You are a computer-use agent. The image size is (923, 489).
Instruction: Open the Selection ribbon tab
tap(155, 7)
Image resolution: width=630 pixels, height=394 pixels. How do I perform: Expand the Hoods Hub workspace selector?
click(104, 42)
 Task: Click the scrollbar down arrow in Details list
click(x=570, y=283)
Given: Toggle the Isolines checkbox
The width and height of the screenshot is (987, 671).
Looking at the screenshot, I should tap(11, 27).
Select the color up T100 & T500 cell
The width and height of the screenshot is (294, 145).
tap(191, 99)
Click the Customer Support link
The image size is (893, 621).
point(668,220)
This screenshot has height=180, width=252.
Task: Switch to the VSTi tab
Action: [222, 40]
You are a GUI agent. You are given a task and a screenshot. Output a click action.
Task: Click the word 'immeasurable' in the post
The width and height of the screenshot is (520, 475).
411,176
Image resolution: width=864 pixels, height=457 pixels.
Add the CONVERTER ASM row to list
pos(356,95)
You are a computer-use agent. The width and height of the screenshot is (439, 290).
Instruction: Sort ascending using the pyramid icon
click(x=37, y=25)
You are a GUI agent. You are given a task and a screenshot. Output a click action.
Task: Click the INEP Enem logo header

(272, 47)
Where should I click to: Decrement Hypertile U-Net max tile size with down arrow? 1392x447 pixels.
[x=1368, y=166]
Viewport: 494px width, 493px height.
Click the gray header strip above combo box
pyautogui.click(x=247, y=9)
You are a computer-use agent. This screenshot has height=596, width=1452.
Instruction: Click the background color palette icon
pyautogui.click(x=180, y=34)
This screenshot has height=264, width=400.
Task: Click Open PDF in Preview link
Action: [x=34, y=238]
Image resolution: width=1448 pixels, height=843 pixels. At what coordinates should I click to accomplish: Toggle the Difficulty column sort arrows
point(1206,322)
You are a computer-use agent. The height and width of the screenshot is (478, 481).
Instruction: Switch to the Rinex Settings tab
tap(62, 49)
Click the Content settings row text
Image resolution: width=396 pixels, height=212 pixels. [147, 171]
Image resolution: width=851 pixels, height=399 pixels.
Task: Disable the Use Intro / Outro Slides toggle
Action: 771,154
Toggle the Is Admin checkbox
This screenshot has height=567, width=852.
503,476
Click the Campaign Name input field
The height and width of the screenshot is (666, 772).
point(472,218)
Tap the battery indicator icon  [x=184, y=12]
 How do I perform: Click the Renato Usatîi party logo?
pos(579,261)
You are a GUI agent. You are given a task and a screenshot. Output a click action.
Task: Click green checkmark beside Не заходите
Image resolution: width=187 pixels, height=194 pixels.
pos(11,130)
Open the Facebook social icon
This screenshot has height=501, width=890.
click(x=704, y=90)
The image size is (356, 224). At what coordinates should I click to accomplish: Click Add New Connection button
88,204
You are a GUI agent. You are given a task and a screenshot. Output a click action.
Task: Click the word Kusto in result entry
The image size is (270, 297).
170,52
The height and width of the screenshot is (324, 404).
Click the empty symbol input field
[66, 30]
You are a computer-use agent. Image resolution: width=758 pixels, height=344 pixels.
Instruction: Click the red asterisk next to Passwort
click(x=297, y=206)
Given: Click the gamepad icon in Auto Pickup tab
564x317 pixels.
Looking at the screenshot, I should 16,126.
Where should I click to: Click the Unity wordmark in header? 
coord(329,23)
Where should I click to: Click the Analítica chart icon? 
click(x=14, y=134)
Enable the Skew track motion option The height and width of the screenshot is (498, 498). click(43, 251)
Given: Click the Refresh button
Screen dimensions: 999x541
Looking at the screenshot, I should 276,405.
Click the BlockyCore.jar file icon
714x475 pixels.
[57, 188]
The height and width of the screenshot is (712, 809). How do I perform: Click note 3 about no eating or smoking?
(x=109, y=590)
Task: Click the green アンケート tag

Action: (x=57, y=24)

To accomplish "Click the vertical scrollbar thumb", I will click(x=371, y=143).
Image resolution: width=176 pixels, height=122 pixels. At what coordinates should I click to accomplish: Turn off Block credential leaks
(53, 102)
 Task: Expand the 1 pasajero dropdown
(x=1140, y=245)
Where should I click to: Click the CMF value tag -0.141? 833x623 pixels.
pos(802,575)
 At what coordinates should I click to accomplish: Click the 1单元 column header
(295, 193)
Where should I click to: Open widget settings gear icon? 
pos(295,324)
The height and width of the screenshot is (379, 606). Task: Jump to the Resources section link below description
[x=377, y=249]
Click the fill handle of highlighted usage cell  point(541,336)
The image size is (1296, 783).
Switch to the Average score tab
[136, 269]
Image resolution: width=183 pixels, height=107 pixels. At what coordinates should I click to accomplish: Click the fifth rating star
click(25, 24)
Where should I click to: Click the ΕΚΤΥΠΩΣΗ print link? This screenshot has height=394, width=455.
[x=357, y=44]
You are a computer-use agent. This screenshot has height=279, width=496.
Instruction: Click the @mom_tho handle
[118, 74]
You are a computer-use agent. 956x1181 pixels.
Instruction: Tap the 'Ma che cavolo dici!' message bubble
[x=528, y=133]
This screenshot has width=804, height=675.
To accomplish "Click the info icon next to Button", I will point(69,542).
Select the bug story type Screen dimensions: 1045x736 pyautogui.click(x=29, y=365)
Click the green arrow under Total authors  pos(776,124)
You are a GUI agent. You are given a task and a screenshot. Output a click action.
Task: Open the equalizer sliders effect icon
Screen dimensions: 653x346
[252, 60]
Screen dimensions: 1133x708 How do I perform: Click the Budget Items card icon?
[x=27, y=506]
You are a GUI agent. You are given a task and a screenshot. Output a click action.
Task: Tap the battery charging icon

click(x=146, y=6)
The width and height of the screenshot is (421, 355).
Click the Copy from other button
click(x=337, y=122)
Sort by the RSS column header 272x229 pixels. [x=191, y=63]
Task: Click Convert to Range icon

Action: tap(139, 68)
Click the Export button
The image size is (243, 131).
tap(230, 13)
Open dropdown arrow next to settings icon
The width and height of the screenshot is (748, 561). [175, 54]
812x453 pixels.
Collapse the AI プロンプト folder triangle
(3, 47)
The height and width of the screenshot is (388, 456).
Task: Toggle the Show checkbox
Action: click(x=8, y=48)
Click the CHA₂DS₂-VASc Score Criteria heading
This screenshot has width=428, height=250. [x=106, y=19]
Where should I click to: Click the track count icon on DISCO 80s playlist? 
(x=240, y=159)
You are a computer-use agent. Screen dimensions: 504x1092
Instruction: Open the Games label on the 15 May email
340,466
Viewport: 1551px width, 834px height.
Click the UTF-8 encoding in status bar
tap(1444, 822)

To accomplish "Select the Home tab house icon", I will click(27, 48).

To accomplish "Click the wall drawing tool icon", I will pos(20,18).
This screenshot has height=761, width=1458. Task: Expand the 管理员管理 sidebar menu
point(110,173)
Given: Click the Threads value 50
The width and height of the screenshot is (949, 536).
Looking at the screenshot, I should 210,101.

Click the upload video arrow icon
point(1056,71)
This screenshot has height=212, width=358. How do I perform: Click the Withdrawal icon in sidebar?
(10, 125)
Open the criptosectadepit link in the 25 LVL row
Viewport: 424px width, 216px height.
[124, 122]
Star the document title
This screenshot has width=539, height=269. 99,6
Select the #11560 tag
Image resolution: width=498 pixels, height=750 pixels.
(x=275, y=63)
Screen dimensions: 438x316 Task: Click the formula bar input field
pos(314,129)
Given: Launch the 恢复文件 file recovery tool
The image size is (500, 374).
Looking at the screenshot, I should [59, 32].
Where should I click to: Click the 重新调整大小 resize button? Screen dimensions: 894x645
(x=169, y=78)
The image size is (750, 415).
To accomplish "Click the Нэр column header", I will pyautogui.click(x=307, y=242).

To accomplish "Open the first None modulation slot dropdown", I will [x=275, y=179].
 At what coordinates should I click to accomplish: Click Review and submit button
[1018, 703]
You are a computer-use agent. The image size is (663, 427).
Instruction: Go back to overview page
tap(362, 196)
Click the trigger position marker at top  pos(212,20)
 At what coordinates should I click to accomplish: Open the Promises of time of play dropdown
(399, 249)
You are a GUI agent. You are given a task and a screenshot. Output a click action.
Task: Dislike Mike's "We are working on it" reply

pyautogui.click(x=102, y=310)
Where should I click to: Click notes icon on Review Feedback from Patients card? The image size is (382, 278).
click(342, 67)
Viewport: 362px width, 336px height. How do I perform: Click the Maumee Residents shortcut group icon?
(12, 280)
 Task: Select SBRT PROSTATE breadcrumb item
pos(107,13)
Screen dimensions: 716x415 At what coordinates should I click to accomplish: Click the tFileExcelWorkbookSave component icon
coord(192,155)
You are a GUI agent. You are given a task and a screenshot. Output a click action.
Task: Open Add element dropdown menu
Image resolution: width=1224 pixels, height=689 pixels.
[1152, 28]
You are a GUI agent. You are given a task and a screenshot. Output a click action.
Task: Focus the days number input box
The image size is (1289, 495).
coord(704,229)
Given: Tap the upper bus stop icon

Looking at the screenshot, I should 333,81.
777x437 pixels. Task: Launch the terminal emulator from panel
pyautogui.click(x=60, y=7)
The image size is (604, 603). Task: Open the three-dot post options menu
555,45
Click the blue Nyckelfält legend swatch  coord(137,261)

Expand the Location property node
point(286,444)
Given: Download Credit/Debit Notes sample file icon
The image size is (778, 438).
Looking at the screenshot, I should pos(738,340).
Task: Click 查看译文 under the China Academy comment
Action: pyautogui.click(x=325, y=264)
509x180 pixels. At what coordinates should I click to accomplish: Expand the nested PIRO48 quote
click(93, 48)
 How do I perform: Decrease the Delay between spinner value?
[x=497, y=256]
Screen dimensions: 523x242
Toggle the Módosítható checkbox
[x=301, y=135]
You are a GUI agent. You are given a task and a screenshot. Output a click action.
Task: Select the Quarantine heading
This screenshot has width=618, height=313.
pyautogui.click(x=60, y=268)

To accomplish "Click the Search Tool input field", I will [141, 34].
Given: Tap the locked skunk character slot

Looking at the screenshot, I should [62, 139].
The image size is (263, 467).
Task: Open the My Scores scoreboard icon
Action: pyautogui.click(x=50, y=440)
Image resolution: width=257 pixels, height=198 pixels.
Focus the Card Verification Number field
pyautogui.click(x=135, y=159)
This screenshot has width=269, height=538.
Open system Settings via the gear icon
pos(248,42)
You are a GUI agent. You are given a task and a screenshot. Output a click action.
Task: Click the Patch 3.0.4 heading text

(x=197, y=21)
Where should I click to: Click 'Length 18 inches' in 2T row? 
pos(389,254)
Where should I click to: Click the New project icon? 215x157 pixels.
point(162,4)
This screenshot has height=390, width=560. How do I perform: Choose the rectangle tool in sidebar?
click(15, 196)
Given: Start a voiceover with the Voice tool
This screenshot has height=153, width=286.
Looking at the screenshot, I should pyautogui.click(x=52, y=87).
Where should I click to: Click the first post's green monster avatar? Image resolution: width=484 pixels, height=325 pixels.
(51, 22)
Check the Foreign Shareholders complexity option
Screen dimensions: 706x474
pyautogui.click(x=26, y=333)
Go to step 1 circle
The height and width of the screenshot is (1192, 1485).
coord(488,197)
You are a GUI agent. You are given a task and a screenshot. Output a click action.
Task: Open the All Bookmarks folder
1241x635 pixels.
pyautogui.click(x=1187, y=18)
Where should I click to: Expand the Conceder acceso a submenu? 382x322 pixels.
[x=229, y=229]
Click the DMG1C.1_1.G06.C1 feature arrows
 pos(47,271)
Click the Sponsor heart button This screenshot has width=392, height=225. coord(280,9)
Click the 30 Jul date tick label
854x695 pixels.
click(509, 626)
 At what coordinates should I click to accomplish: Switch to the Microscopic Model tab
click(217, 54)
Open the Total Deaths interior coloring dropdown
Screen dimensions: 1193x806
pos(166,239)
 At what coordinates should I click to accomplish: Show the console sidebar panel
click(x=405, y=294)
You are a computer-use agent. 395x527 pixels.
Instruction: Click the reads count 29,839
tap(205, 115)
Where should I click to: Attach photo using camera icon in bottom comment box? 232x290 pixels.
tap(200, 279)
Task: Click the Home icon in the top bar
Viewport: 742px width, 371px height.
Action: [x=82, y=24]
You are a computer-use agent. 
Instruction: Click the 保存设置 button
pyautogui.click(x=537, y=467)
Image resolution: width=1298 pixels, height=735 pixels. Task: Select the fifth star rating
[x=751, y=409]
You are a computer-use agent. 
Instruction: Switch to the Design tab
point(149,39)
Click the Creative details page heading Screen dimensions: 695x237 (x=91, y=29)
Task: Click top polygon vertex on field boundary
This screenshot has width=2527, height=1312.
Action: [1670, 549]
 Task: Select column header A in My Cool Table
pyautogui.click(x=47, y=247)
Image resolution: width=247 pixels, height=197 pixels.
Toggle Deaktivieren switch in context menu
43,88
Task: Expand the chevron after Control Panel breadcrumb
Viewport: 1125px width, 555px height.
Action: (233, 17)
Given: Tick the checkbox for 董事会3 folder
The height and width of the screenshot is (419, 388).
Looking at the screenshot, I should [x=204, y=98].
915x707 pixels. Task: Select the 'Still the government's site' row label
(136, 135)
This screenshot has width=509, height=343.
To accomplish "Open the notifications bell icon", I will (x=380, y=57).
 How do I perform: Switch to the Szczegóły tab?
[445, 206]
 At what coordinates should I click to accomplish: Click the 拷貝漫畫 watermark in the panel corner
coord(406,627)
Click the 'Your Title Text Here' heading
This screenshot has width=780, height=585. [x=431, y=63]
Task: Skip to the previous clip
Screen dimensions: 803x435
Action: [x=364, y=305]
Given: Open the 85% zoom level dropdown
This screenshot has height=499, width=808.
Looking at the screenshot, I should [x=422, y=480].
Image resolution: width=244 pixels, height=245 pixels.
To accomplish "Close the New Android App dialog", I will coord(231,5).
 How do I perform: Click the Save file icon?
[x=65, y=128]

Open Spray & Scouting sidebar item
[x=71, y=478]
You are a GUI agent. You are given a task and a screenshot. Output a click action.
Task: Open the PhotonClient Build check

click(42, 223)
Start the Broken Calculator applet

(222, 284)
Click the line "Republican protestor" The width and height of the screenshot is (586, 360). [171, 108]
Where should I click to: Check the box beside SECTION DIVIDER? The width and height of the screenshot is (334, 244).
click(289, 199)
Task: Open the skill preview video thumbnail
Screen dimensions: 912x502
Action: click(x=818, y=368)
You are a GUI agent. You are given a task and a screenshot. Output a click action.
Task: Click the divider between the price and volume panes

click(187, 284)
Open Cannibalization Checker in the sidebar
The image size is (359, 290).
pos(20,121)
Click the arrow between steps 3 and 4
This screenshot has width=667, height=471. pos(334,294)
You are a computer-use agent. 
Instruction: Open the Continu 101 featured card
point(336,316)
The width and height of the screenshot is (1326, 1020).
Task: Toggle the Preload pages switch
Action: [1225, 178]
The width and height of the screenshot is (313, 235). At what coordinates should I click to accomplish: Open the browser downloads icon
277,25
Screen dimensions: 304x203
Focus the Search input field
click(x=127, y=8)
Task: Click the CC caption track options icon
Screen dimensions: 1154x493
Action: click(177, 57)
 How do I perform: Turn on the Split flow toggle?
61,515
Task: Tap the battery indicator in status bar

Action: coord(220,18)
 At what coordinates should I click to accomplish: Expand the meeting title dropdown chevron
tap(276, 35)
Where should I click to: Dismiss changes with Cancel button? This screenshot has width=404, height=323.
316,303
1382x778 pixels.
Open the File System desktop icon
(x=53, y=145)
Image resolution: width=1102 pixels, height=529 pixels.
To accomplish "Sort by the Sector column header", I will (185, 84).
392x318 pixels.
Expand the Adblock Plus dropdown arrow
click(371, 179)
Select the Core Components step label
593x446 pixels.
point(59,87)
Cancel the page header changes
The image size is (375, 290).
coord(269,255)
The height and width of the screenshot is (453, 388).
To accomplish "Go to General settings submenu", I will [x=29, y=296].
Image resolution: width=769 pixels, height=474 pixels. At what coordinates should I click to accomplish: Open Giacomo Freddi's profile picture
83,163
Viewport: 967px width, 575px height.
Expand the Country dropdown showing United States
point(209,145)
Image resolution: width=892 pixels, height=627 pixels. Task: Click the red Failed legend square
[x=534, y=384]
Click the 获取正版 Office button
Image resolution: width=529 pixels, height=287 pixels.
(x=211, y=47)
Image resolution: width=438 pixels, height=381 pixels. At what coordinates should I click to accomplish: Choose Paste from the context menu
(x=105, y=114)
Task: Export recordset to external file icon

----

Nothing but the lines from the start of the data above through the line with "Given: Toggle the Isolines checkbox" should appear in your answer, copied exactly.

Your response:
You are a computer-use agent. The image size is (923, 489).
Instruction: Open the Selection ribbon tab
tap(155, 7)
Image resolution: width=630 pixels, height=394 pixels. How do I perform: Expand the Hoods Hub workspace selector?
click(104, 42)
 Task: Click the scrollbar down arrow in Details list
click(x=570, y=283)
Given: Toggle the Isolines checkbox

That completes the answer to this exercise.